Weber on Tuesday said that the Ocean Grove Historic Preservation Society knew that QSpot was about gay and lesbian issues when the group first leased space at the high school in 2012.
"All of a sudden now we're against them? We knew from the beginning," he said, adding that a church that leases space at the building is also being asked to leave. "We are not doing anything prejudicial based up on any lifestyle ... We are not prejudiced against the church."
Weber says the nonprofit is trying not to jeopardize its standing with the camp meeting association.
"We can't become a commercial establishment. We have to limit our tenants to what our charter is about. It has to be musical, educational, performing arts. They (QSpot) don’t fit the framework of the mold," Weber said Tuesday.
But QSpot insists that's just what they are.
Their lawsuit claims that the church, which occupies "minimal spece" and paying little rent, is only being evicted "to cover up (JSAC's) own discriminatory behavior."
QSpot Executive Director John Mikytuck pointed out that his organization has grown since it first moved into the building in 2013. Not only has QSpot spent its own money to renovate its space in the building, but the group now has a bigger presence, and outside signage indicating that it is a gay and lesbian organization.

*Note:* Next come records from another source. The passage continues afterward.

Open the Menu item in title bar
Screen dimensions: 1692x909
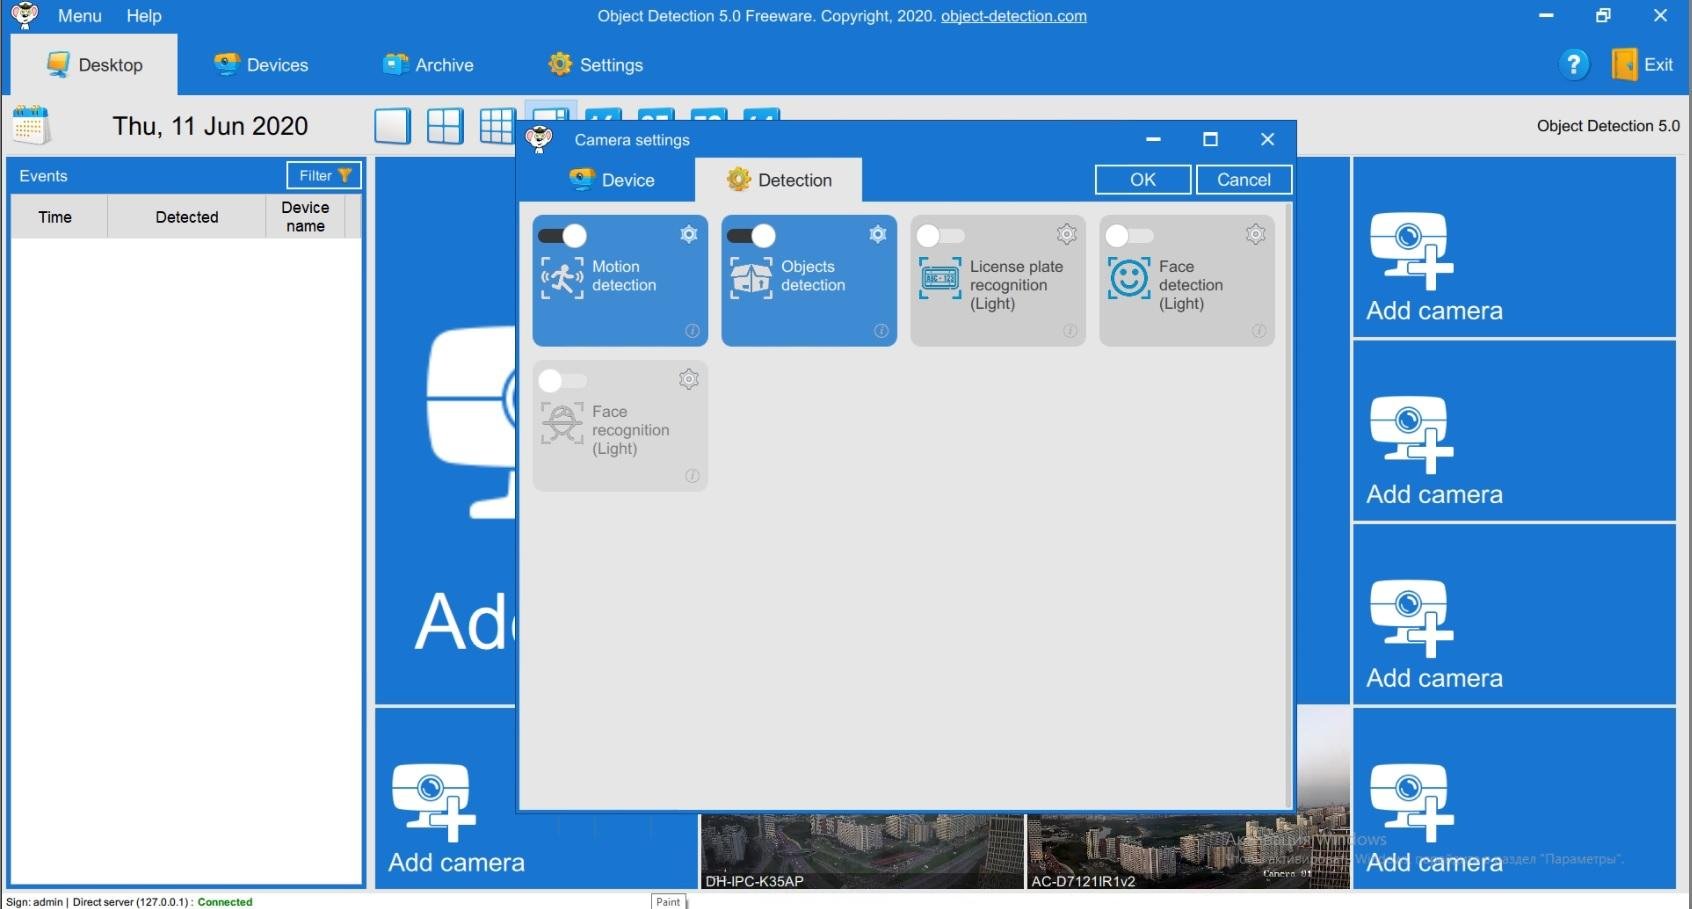coord(79,16)
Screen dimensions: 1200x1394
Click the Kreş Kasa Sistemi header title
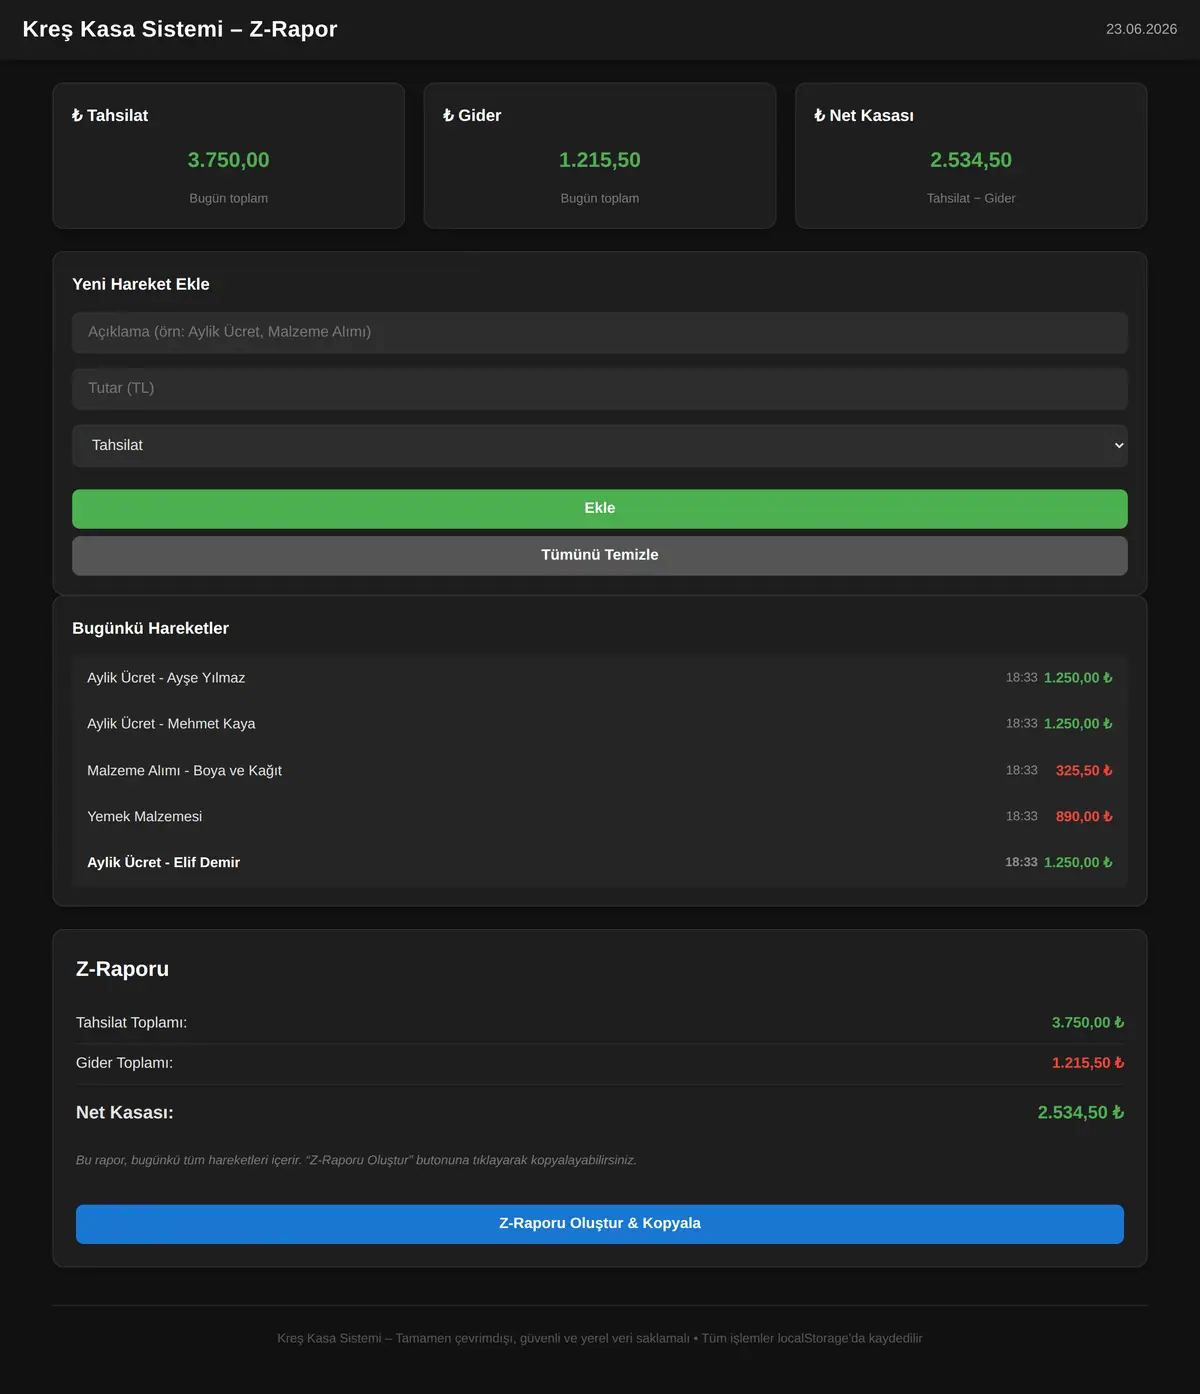pyautogui.click(x=180, y=29)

QSpot and its landlords ran into friction earlier this year after QSpot held a candlelight vigil outside the building for the victims of the Orlando gay nightclub massacre.

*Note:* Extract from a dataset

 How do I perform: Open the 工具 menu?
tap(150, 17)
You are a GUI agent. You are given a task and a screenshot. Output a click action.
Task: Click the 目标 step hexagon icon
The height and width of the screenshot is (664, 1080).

Jersey Shore Arts Center President Herb Herbst ordered the group to take down a rainbow pride flag that had been hung above QSpot’s entrance and said it was “sort of strange” that QSpot would hold the vigil without asking the center’s directors for permission.

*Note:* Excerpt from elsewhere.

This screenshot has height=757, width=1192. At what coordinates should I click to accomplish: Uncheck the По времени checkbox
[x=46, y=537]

Herbst — a 90-year-old fixture in Ocean Grove's preservation efforts — in an interview this fall also referred to gays and lesbians as "homosexuals," an outdated term that QSpot members said was offensive.
In an interview with New Jersey 101.5 in September, Herbst denied the eviction was anything more than “a business transaction.”
“It’s not theater, not drama, not music,” he said. “I feel sorry for the organization, but we’ve given them ample time to find a new location. This was supposed to be a temporary arrangement because they couldn’t get anything in Asbury Park.”
QSpot’s lawsuit, filed last week in Superior Court in Monmouth County, seeks an unspecified amount of damages under the state’s Law Against Discrimination, and asks a judge to prevent the group’s eviction while the litigation proceeds.
“The fact that Herb Herbst would prefer to fight a legal battle, rather than keep a great tenant that has paid rent every month, taken great care of and improved their unit, and provided vital services and arts and education programming to the local community, makes it pretty clear that LGBT bias is driving the JSAC's decision,” Mikytuck said in a statement. “It makes no sense without it.”
“As we have said all along, QSpot will use every available resource to protect our home and defend our right to be in it,” said Mikytuck. “It will be a terrible injustice to QSpot, the LGBT community and our allies if the JSAC is allowed to evict us on New Year’s Eve.”
Weber said he expects a judge to allow QSpot to remain in the building until the lawsuit is resolved.
QSpot is being represented by Michael Long and Steve Rosatto of the Roseland firm Lowenstein Sandler.